セリフの比重が大きくないわりに、じっくりと演技をみせるということもしてくれず、遠くに配置したカメラをしつこくズームインして登場人物の顔がスクリーンからはみださんばかりとなり、ちょっと動くだけでも画面のなかでは激しく動いてしまって落ち着かないようなことが繰り返されて、最初の1時間くらいはあんまり楽しくみられずにいた。ブルジョワ階級の悠々自適なホテル暮らしを、動物園で動物をみるような気持ちで眺めるくらいしかなく、退屈だった。ヴェネツィアの街もほとんど映されることはなく、1911年の景色を仮構したロケーションはビーチさえもあまりきれいにみえなく(そのリアリズムは興味深い)、こちらまで不満足な旅行の気分でいた。

終盤になってようやくリズムが同調しはじめてきたのか、あるいは演出の意識的な変化があったのか、急に注意を引き付けられるようになって、そこから最後までは歓喜のモードが持続した。市内の換金所で疫病の「真相」を教えられるあたりからおもしろくなる。恋する老人が、死化粧のようにおしろいをたっぷり塗って白髪染めもして、あちこちに火のあがる剣呑なヴェネツィアの街を、美少年のあとを追ってあるきまわる。ピエロのような立ち回りが切実でこちらまで胸が苦しくなる。そこにかぶさるマーラーのアダージェットは、全編を通して反復されてきた効果が最後にもっとも素晴らしい形であがっている。
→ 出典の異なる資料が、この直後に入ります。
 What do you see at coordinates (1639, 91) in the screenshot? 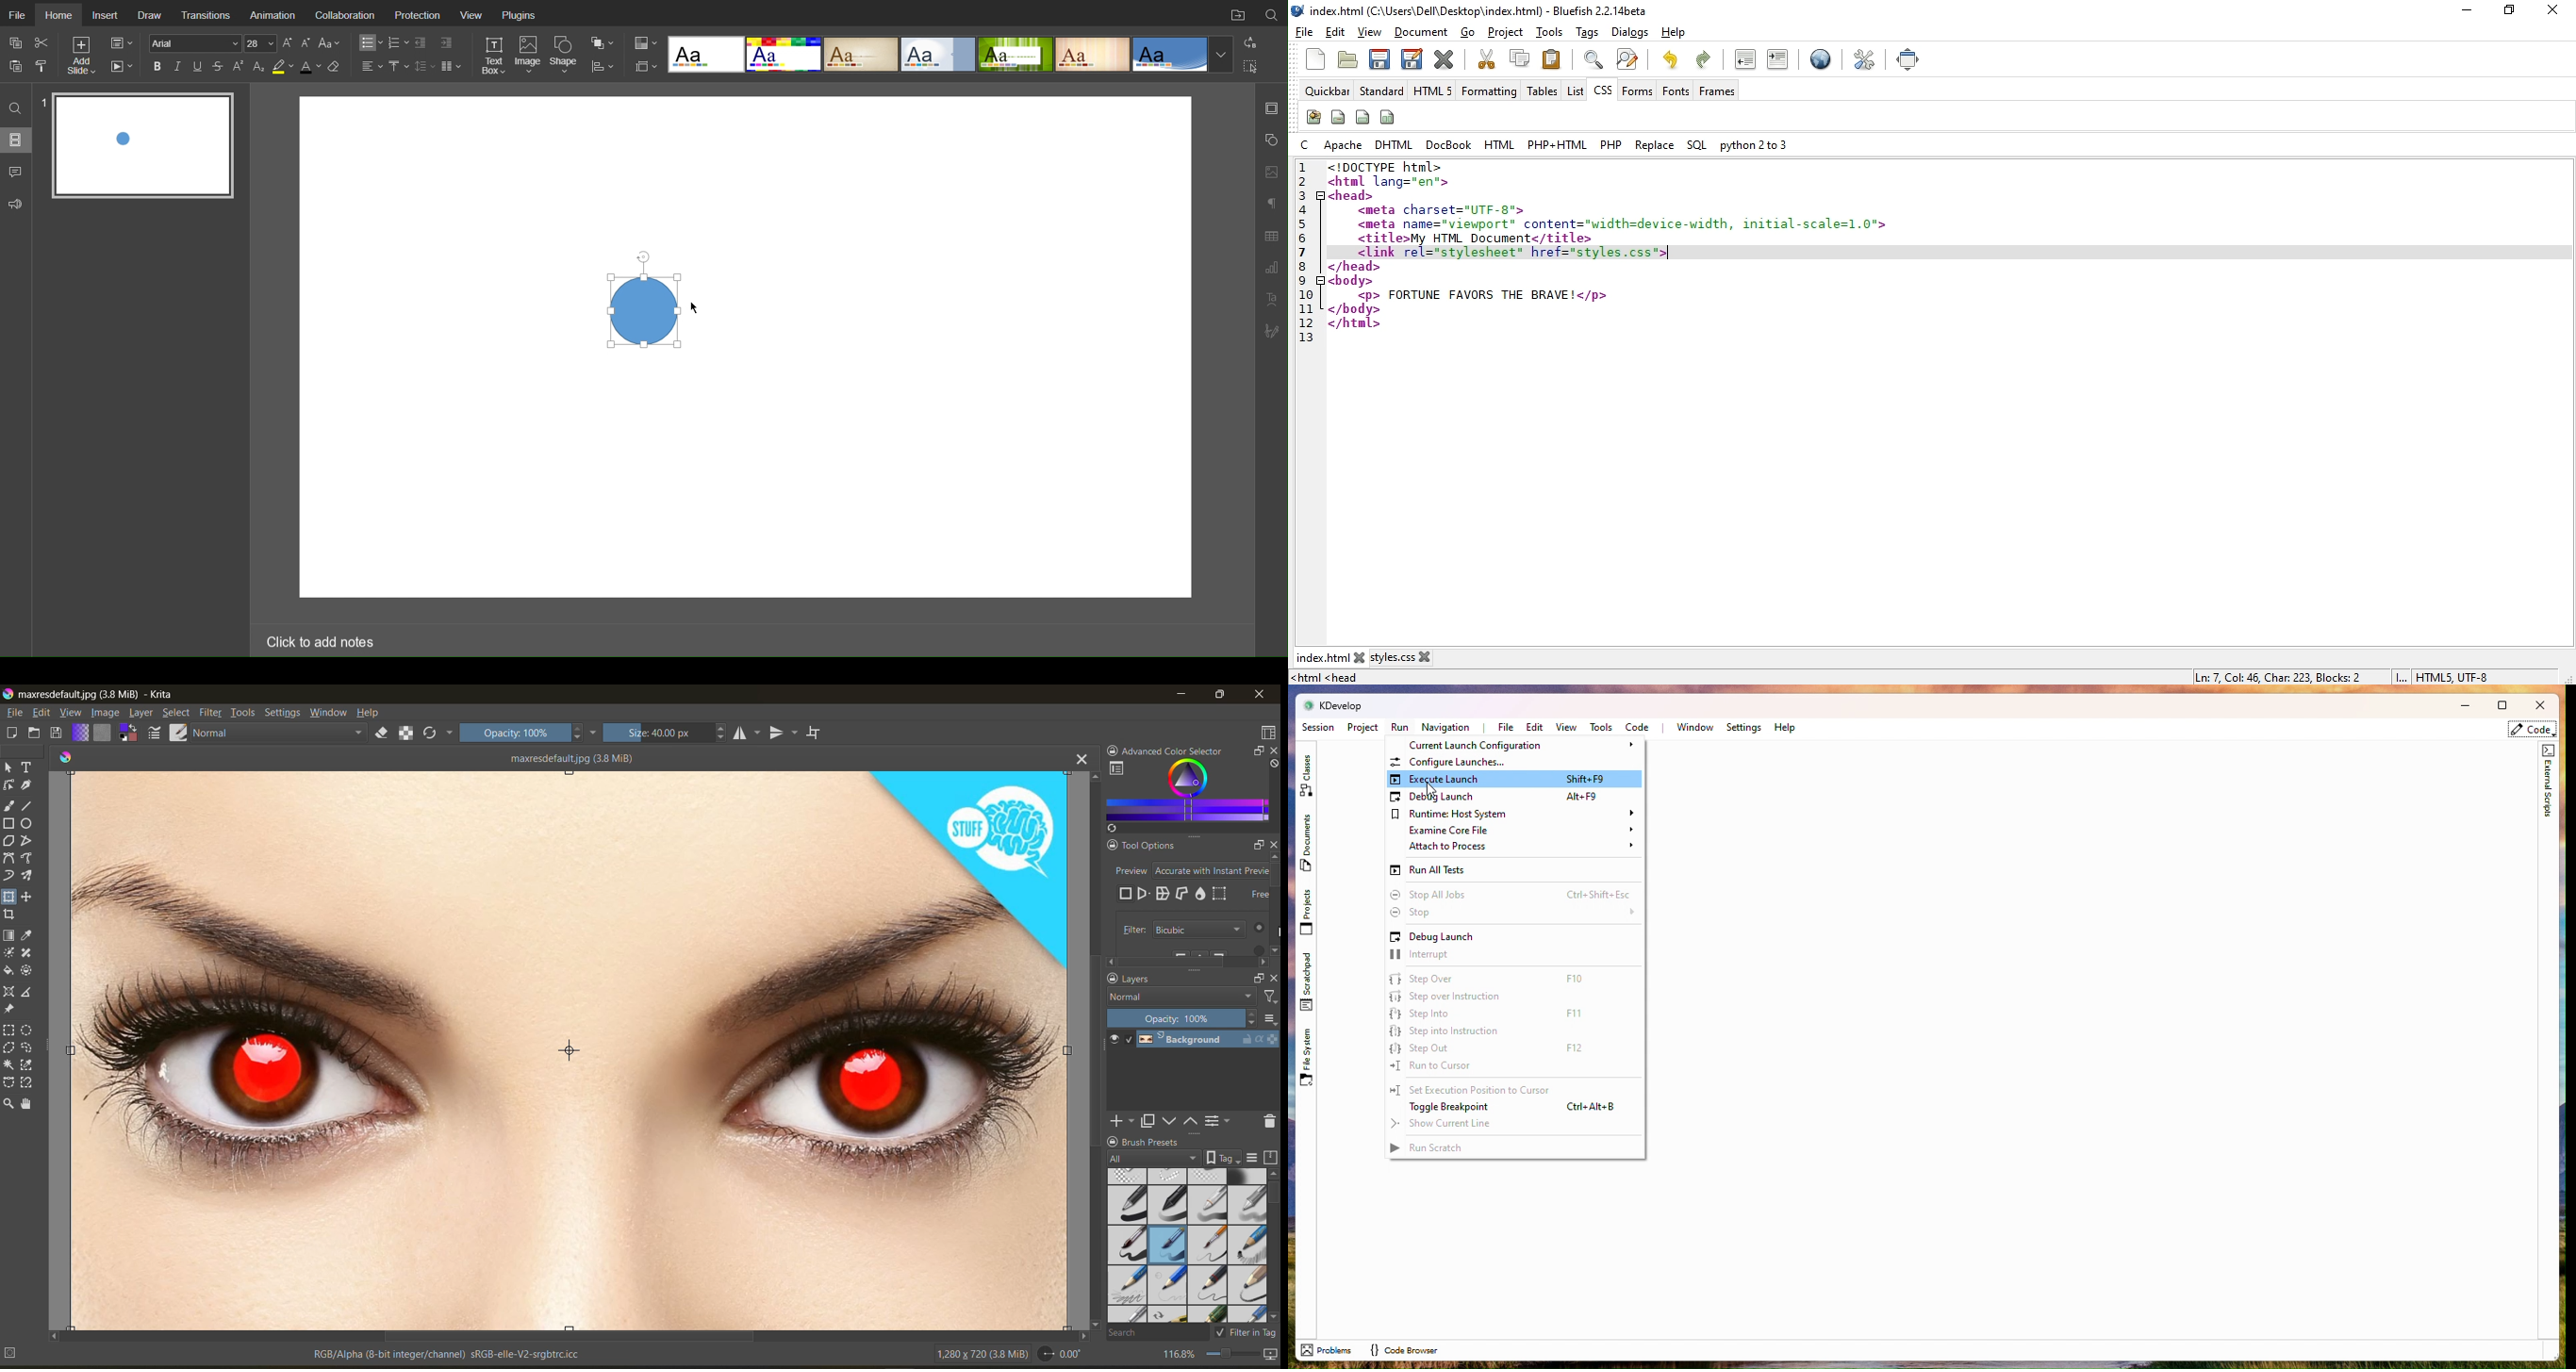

タッジオは美しい。ダーク・ボガードの男らしくない演技も秀でている。それでもなお、これはトーマス・マンの描いた死の運命を前にしたつかの間の耽美という主題があってこその映画であって、小説の世界を正しく実写化した結果として、当然に成功したという見立てをもってしまっている。つまり、うまくいくのがあたりまえのプロジェクトを、期待通りに成功させたもの、というぐあいに、意地悪なみかたをしてしまう。

原作小説の凄みは、おそろしく粘りけのある主題を中編として成立させた筆力にある。円熟期の文豪の厚みのある仕事の質に瞠目する。それを長編映画として再編するというのは、原作の神秘をすこし世俗化していないかなと感じる。